- _HOW TO COMPLETE THIS TASK_
Restate the records below exactly. Pictures are not part of the copy.

- _WORKING DATA_
- - -

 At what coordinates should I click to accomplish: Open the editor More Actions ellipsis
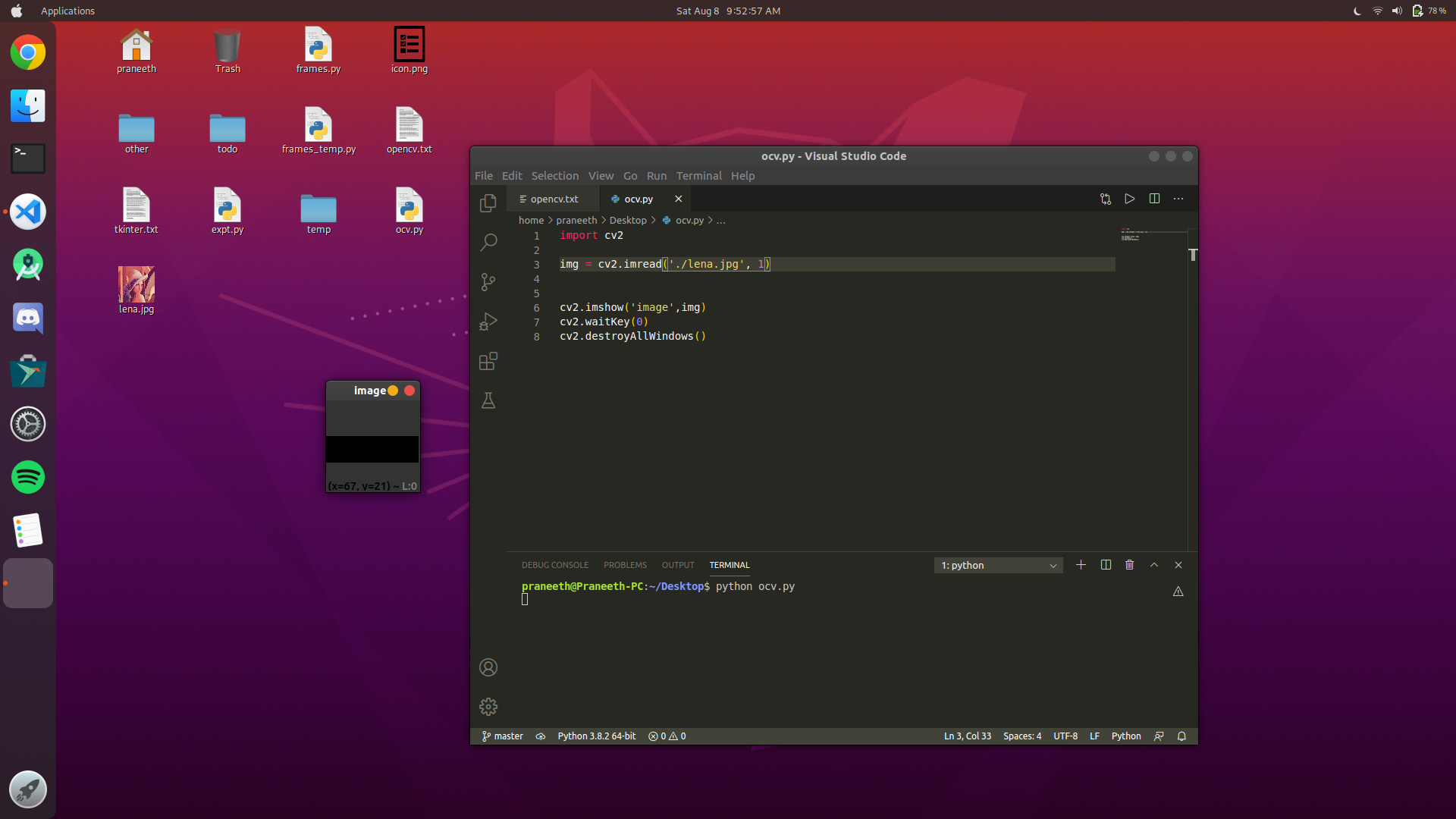click(x=1178, y=199)
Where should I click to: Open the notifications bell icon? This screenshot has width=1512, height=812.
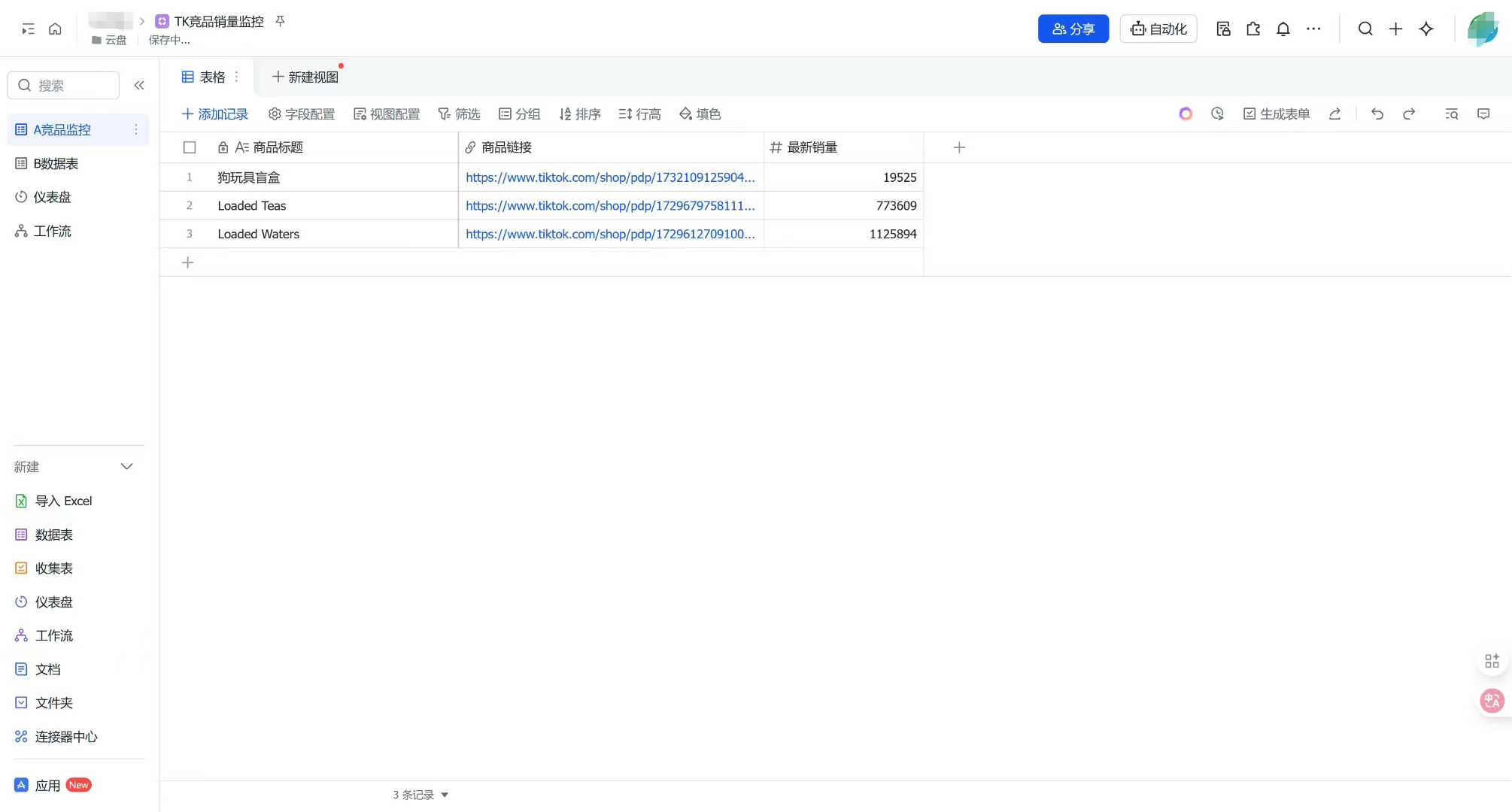click(x=1283, y=29)
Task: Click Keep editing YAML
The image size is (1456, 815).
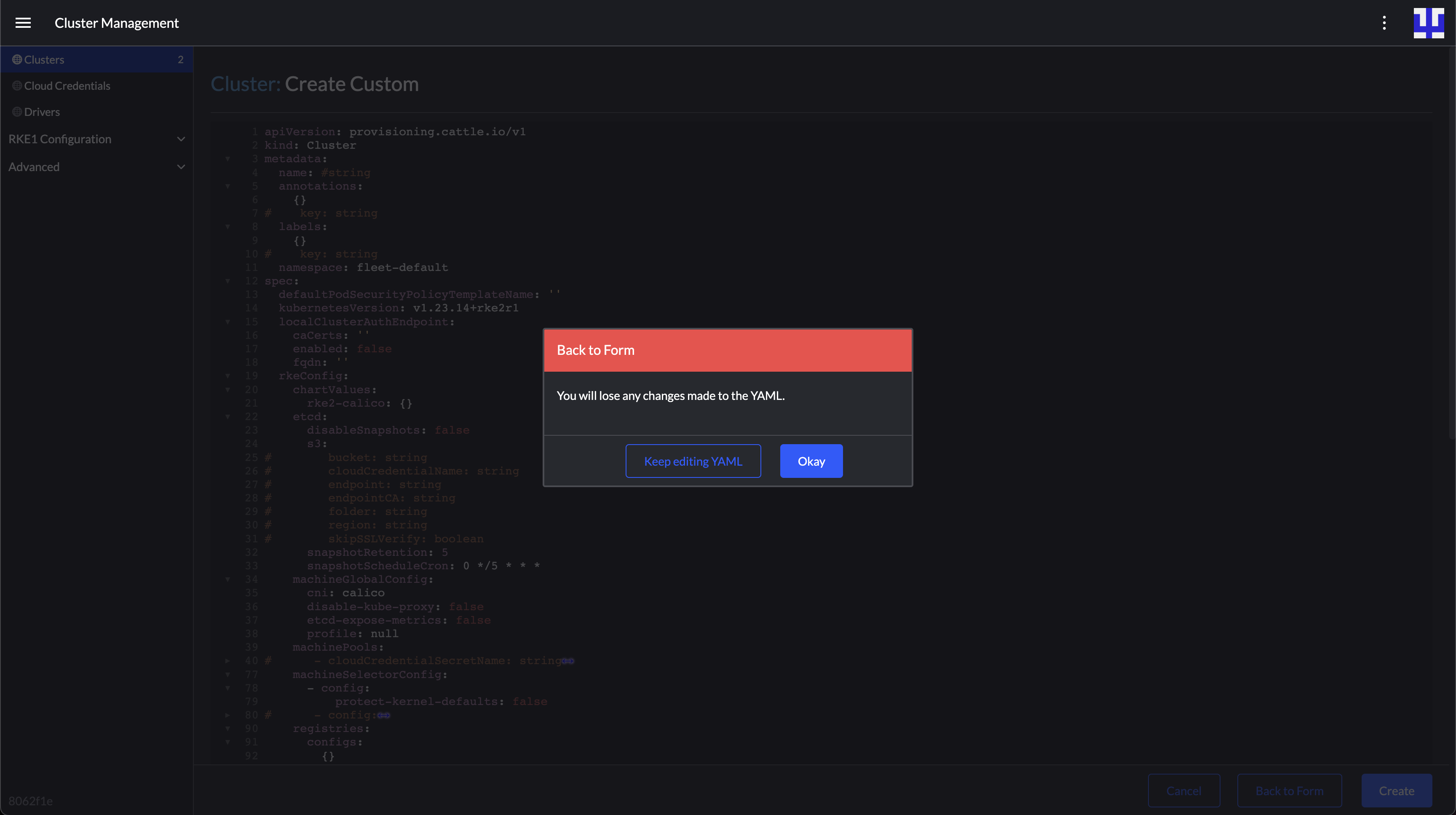Action: click(x=693, y=461)
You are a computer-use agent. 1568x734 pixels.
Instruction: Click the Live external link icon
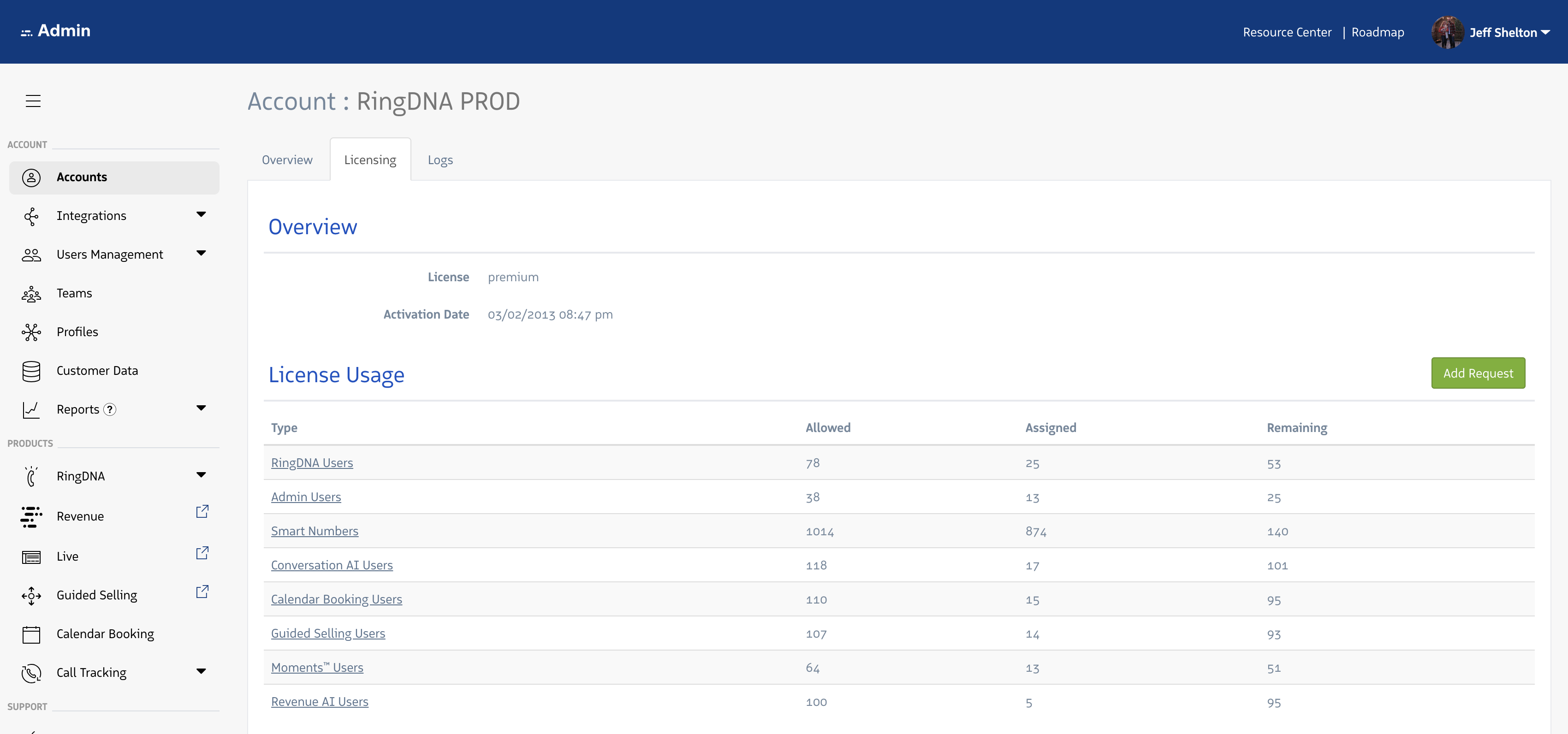[202, 553]
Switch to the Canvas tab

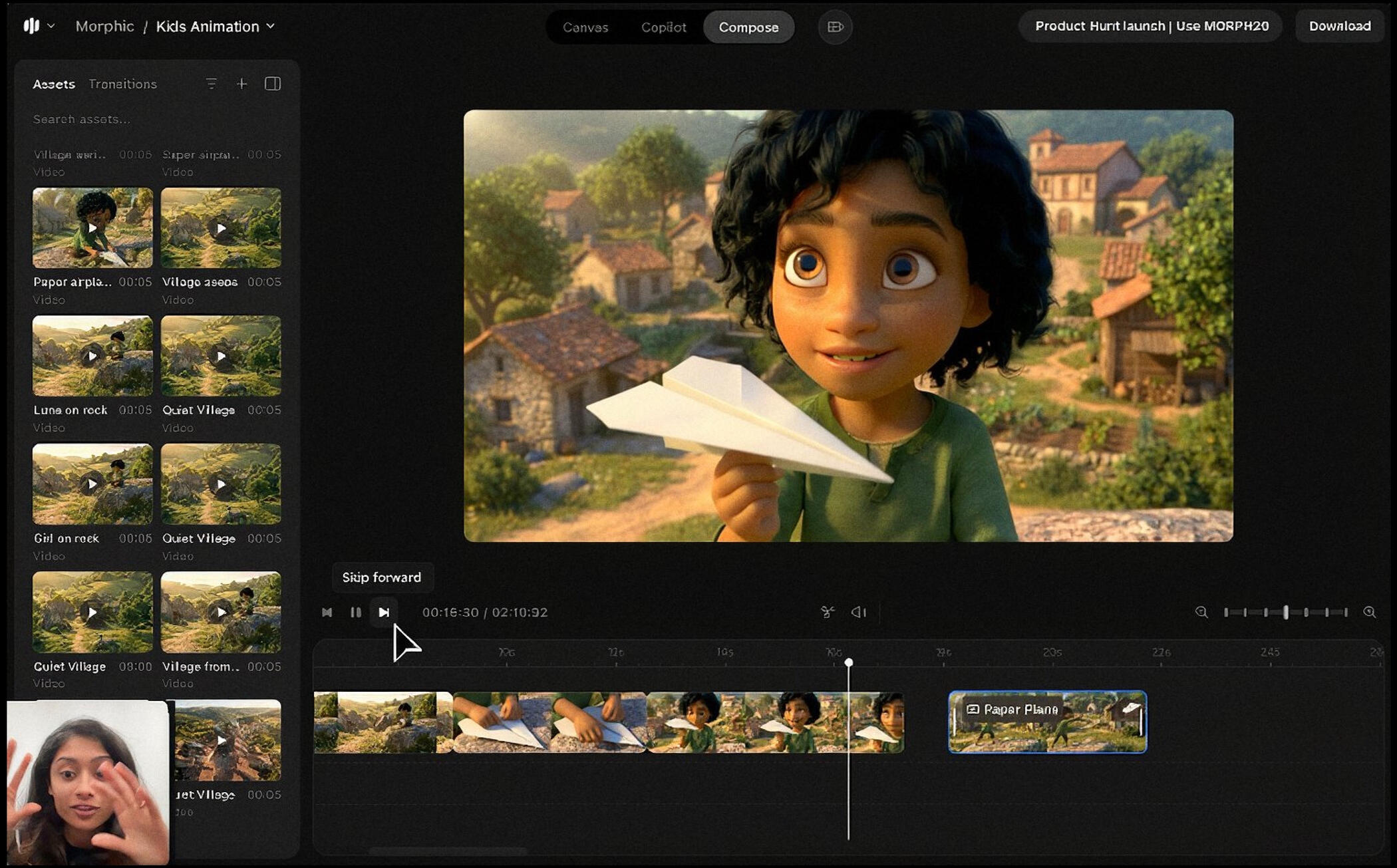tap(585, 27)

- - -

- _WRITTEN RESPONSE_
 At what coordinates should I click to accomplish: Open the editor More Actions ellipsis
click(x=1178, y=199)
Where should I click to: Open the notifications bell icon? This screenshot has width=1512, height=812.
click(x=1283, y=29)
Task: Click Keep editing YAML
The image size is (1456, 815).
Action: click(x=693, y=461)
You are a computer-use agent. 1568x734 pixels.
Instruction: Click the Live external link icon
[202, 553]
Switch to the Canvas tab

tap(585, 27)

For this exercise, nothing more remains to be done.